======== Given data

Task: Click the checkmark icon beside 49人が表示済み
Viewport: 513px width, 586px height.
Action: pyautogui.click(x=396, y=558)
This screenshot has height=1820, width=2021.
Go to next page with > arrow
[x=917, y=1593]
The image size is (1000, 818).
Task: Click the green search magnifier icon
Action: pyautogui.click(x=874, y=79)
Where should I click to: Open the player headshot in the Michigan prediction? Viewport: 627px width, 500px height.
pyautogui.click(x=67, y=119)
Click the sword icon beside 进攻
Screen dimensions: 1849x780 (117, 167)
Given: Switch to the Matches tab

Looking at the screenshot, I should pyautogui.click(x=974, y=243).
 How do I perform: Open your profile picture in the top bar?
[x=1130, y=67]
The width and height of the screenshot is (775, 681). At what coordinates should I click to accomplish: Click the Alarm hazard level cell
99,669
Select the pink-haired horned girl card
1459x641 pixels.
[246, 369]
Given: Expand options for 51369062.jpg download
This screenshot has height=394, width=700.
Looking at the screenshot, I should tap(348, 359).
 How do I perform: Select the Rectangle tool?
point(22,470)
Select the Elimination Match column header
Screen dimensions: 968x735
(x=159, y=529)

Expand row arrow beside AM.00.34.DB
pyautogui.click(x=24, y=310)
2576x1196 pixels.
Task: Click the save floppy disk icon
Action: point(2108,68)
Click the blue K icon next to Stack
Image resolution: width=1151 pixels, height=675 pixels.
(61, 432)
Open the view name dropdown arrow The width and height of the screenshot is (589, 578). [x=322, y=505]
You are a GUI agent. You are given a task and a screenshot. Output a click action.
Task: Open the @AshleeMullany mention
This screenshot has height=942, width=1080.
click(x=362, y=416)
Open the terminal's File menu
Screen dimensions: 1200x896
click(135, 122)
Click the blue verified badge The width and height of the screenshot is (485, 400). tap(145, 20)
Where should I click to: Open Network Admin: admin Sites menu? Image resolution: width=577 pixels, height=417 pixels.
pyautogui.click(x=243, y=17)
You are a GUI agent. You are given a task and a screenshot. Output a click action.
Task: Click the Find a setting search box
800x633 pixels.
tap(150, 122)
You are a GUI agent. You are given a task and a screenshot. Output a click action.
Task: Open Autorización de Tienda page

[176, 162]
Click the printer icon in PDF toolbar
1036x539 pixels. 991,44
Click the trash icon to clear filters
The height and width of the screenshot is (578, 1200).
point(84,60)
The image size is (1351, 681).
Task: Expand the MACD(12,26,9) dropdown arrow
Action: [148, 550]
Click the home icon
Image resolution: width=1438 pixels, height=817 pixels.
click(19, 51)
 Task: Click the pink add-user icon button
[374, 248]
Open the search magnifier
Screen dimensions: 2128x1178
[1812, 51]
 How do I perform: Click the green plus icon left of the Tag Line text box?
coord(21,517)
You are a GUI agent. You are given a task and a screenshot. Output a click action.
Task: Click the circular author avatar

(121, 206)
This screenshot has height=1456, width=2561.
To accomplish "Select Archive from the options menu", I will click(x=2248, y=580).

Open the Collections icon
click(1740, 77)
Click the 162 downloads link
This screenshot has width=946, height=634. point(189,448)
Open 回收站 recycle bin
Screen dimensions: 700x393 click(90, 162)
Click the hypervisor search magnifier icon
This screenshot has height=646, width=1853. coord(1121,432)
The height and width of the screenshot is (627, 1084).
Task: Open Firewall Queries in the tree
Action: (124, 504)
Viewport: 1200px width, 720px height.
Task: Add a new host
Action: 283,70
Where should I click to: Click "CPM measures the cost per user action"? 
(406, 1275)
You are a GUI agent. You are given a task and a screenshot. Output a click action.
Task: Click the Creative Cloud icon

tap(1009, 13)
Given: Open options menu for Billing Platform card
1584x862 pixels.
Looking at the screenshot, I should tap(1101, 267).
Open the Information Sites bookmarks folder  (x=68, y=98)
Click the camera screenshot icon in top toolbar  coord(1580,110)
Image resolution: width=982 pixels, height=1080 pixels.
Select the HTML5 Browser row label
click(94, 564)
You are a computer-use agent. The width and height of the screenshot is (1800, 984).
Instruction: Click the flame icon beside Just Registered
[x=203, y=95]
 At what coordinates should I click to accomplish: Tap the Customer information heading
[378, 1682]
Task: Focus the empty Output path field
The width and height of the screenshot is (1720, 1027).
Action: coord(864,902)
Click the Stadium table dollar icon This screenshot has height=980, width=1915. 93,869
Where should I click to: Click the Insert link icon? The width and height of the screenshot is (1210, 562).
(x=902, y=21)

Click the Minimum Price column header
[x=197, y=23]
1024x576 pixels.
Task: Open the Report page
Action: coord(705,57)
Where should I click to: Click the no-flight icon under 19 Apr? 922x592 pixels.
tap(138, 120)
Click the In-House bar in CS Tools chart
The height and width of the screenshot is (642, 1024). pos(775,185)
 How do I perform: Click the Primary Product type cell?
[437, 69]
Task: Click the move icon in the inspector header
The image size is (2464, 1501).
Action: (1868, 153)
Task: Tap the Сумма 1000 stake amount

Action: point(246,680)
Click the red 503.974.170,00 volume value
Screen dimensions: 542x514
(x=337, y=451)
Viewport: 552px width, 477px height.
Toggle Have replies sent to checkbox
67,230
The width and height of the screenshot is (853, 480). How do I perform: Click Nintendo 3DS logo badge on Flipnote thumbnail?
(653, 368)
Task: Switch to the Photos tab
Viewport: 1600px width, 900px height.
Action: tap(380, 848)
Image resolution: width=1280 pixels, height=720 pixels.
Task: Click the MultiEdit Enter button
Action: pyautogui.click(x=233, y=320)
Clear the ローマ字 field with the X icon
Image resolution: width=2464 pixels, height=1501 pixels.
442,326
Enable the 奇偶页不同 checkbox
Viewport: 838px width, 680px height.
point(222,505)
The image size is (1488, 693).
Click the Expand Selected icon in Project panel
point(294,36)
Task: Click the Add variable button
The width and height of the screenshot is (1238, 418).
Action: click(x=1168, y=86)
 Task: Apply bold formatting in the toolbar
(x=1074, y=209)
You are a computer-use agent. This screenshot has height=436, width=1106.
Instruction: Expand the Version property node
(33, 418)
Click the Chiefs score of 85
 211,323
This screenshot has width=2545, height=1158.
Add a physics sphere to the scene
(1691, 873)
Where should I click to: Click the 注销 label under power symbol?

================

* [Aim]:
Pick out every line in the items above that contains the string "Expand", and copy each one.

* [Full solution]:
Given: Expand options for 51369062.jpg download
Expand row arrow beside AM.00.34.DB
Task: Expand the MACD(12,26,9) dropdown arrow
Click the Expand Selected icon in Project panel
Instruction: Expand the Version property node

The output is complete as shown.